Table 1. Surgical complexity scoring.

Procedure Points
Total hysterectomy + bilateral salpingo-oophorectomy 1
Omentectomy 1
Pelvic lymphadenectomy 1
Para-aortic lymphadenectomy 1
Pelvic peritoneum stripping 1
Abdominal peritoneum stripping 1
Rectosigmoidectomy, T-T anastomosis 3
Large bowel resection 2
Diaphragm stripping and resection Splenectomy 2
Liver resection 2
Small bowel resection 1
Complexity Score Groups Points
1 – Low ≤3
2 – Intermediate 4–7
3 – High ≥8

Adapted from Aletti et al.13 T-T, transverse-to-transverse colon.

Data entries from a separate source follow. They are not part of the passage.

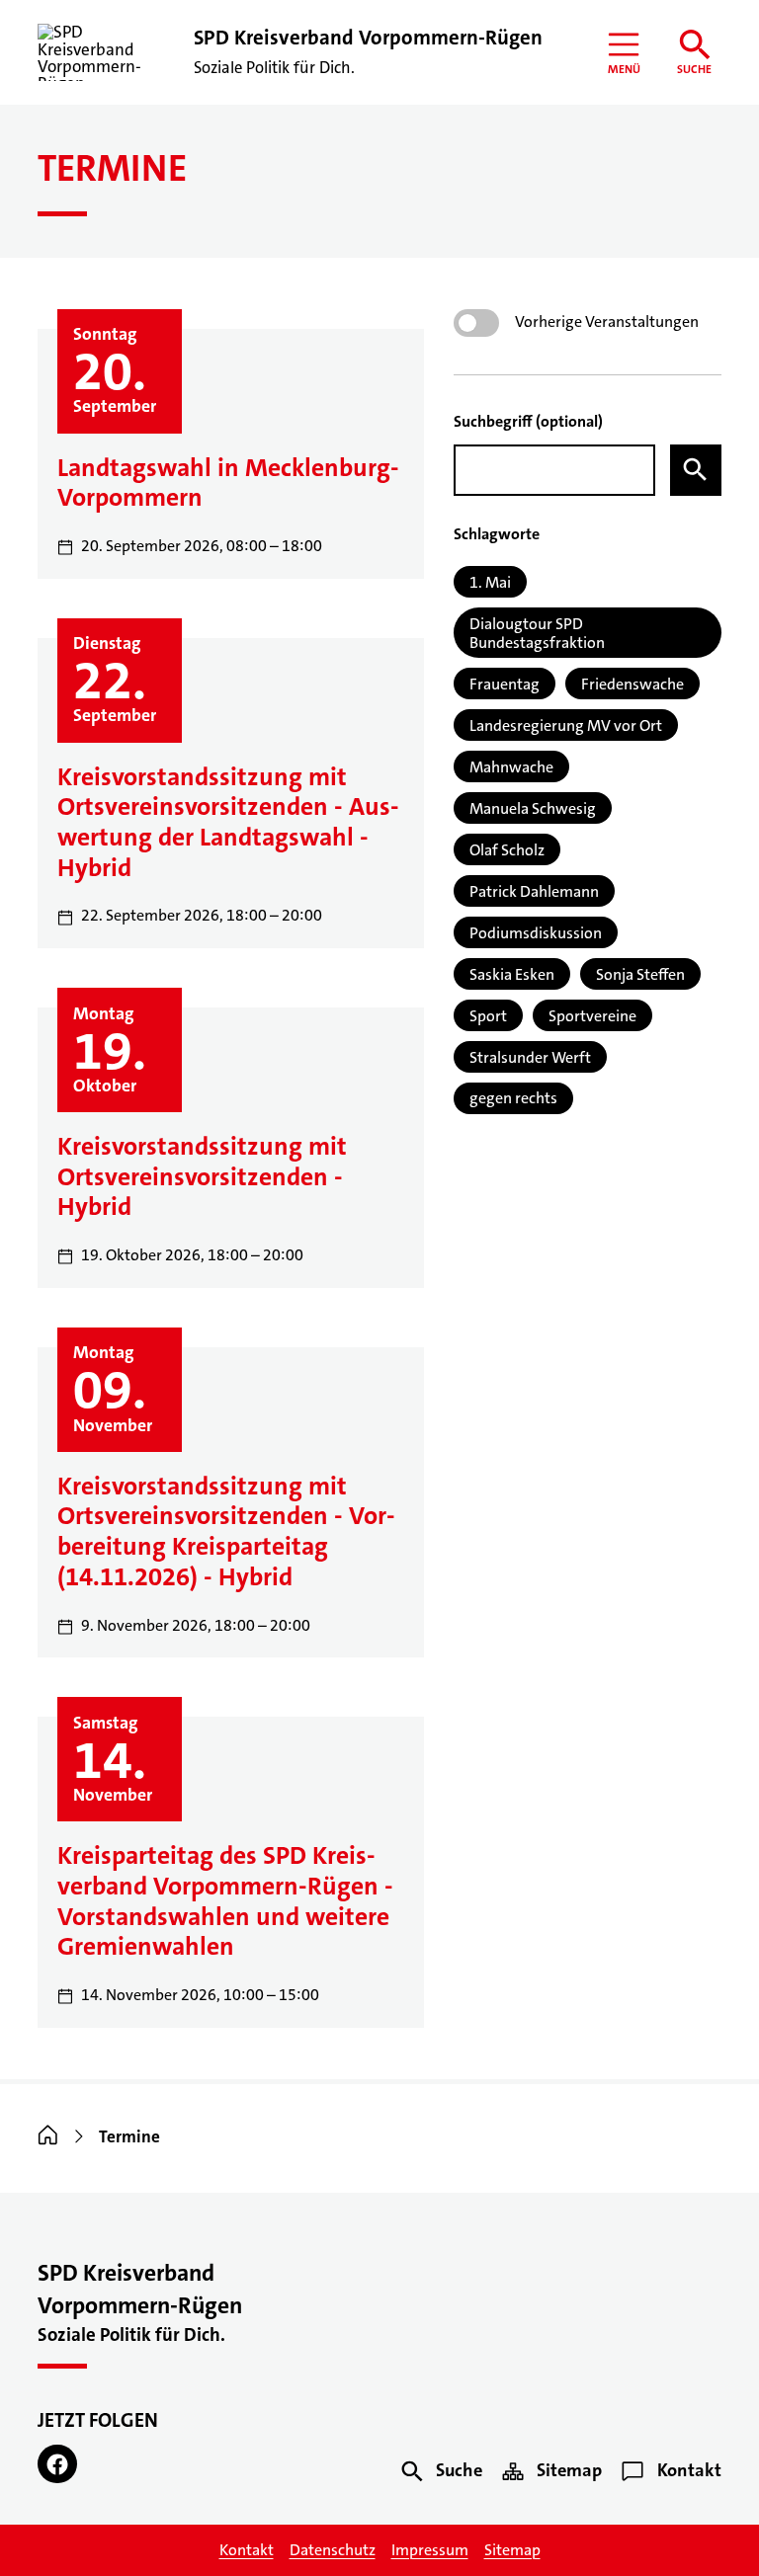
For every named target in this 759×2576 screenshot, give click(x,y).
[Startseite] (48, 2137)
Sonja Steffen (640, 974)
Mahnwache (511, 767)
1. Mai (490, 582)
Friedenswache (632, 684)
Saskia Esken (511, 974)
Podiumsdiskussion (535, 933)
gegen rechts (513, 1097)
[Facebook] (57, 2464)
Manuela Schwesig (532, 808)
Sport (488, 1016)
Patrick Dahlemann (534, 891)
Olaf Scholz (507, 850)
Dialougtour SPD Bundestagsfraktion (537, 633)
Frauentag (504, 684)
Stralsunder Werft (530, 1057)
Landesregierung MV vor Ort (565, 725)
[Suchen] (695, 470)
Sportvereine (592, 1016)
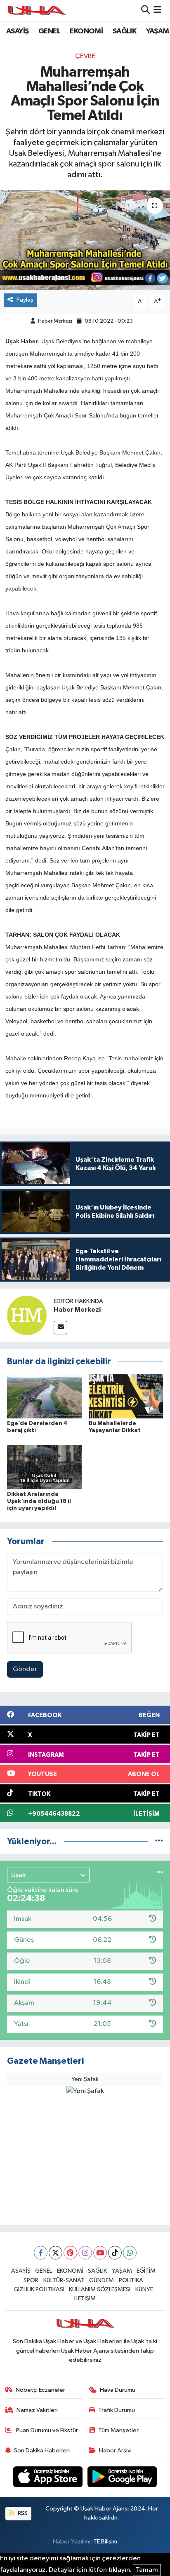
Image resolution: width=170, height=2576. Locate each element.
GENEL (49, 31)
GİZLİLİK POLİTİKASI (39, 2289)
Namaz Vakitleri (37, 2410)
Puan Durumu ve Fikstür (46, 2430)
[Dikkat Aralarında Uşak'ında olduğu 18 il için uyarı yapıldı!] (44, 1466)
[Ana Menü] (157, 10)
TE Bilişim (105, 2541)
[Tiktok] (115, 2253)
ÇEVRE (85, 56)
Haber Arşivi (115, 2450)
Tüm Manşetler (118, 2430)
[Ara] (145, 10)
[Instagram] (85, 2253)
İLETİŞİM (85, 2298)
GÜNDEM (101, 2280)
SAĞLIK (124, 31)
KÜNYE (144, 2289)
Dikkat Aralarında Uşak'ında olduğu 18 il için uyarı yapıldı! (39, 1501)
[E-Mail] (60, 1327)
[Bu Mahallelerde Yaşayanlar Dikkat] (126, 1395)
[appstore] (49, 2478)
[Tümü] (159, 1841)
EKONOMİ (86, 31)
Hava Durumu (117, 2390)
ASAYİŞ (17, 31)
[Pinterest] (70, 2253)
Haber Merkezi (55, 321)
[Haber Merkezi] (27, 1315)
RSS (22, 2513)
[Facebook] (40, 2253)
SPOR (31, 2280)
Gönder (25, 1669)
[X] (55, 2253)
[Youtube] (100, 2253)
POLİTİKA (131, 2280)
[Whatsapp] (130, 2253)
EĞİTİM (146, 2271)
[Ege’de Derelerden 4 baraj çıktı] (44, 1395)
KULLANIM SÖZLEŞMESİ (99, 2289)
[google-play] (122, 2478)
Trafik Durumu (116, 2410)
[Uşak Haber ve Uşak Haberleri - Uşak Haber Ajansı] (36, 10)
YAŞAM (157, 31)
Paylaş (25, 300)
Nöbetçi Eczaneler (40, 2390)
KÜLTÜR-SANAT (64, 2280)
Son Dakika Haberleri (42, 2450)
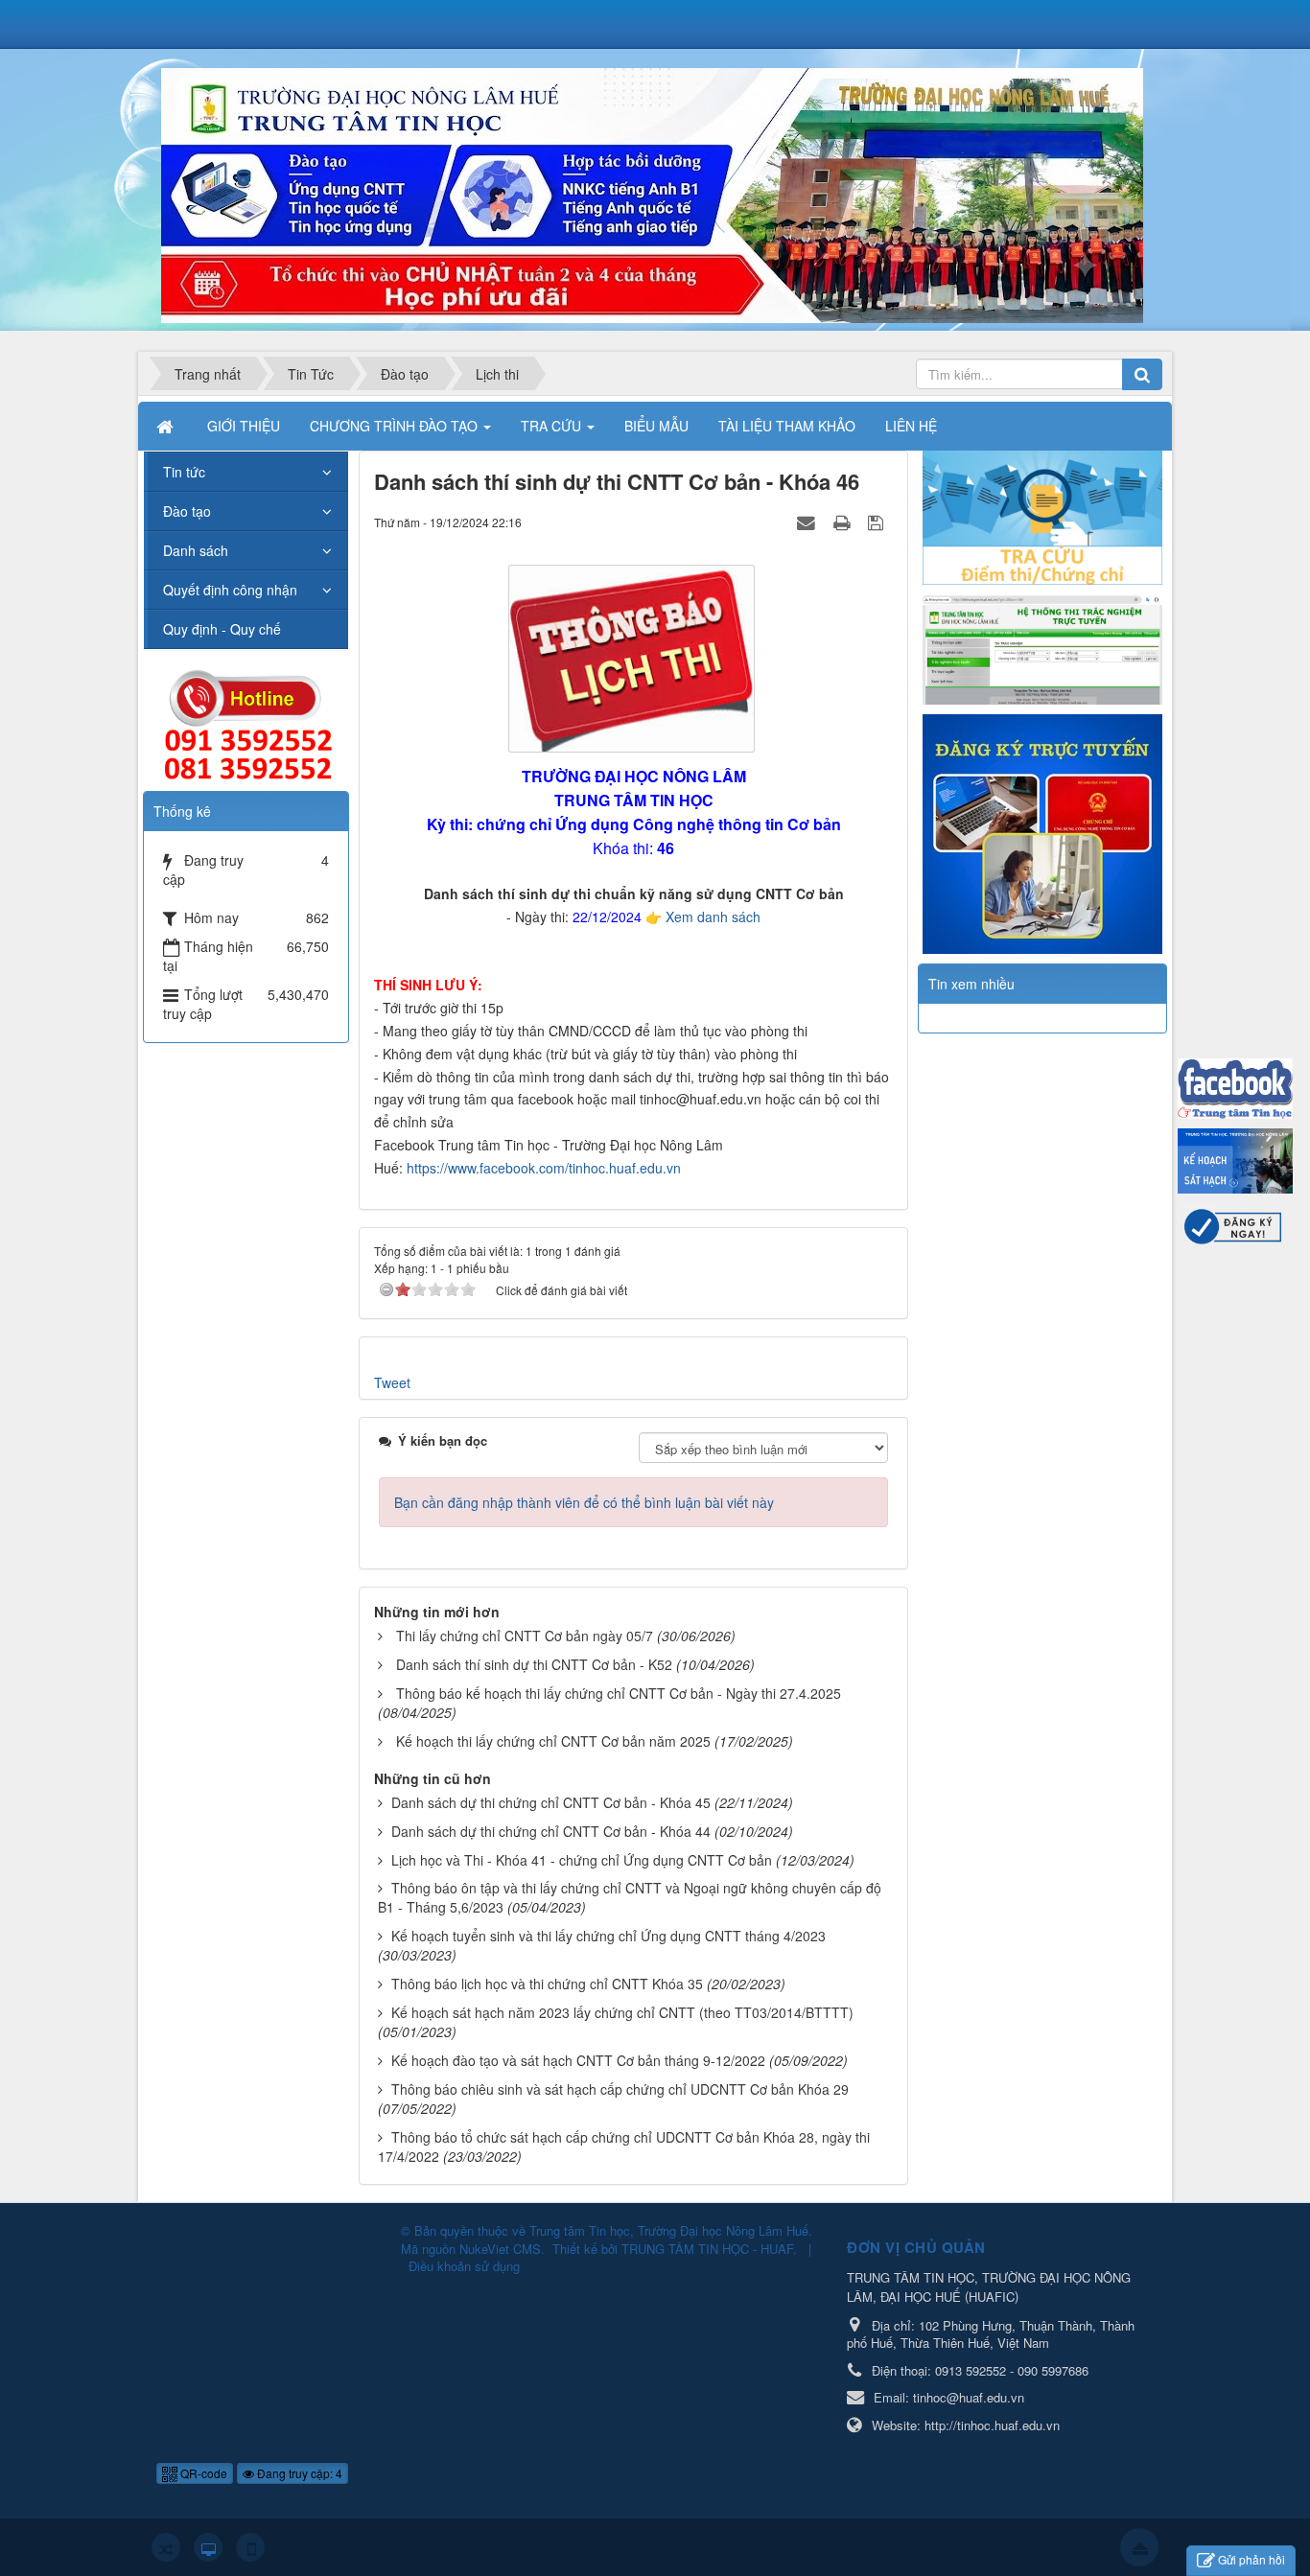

Venous thromboembolism prophylaxis was administered according to surgeon preference. Retrospectively, the prophylaxis regimens were classified into 3 groups: (1) graduated compression stockings (GCSs) alone, (2) sequential compression devices (SCDs) + GCSs, and (3) SCDs + GCSs + postoperative only unfractionated heparin or LMWH. Graduated compression stockings and SCDs were both placed before surgery and continued throughout the length of hospital stay.

Statistical Analyses

The outcome of interest was the development of postoperative VTE within 30 days after primary EOC surgical cytoreduction. Patients with VTE diagnosis within 30 days before EOC surgery were excluded. Data were summarized using standard descriptive statistics. Duration of follow-up was calculated from the date of the EOC surgery to the date of the first VTE within 30 days; otherwise, for the patients without a VTE within 30 days, the patients' follow-up was censored at the date of their last relevant clinical follow-up if within 30 days or at day 31 if the patient had more than 30 days of follow-up. The Kaplan-Meier method was used to estimate the cumulative incidence of VTE within 30 days. Baseline patient characteristics were evaluated for an association with VTE within 30 days after surgery by fitting separate Cox proportional hazard regression models, thereby taking into account the timing of the VTE and varying duration of follow-up within the first 30 days. Length of initial hospitalization was evaluated as a binary time-dependent covariate that denoted whether the patient was still in the hospital as part of the initial hospitalization. Factors with a P value of less than 0.20 based on the univariate logistic regression models were considered in the multivariate model building. A parsimonious model was identified using stepwise and backward variable selection. Associations were summarized using hazard ratios (HRs) and corresponding 95% confidence intervals (CIs). Analyses were performed using the SAS version 9.2 software package (SAS Institute, Inc, Cary, NC).

Results

Incidence and Timing of VTE Within 30 Days After Primary EOC Surgery

Between January 2, 2003, and December 29, 2008, a total of 587 women underwent surgical cytoreduction and/or staging for primary EOC. Perioperative demographics of this cohort have been previously published.14 Among these women, 18 (3.1%) were diagnosed with a VTE within 30 days before their cytoreductive surgery and were excluded from further analyses. Among the remaining 569 women, within the first 30 days after surgery, 40 women were diagnosed with a VTE. Seven VTEs were upper extremity DVTs, 3 were associated with a peripherally inserted central catheter line placed in the immediate postoperative period, and 2 were associated with central venous access port placement at the time of cytoreduction surgery. Among the 569 women, only 3 had a central venous access port placed at the time of their debulking procedure. Thus, 2 of 3 of the concomitantly placed ports resulted in upper extremity DVT formation.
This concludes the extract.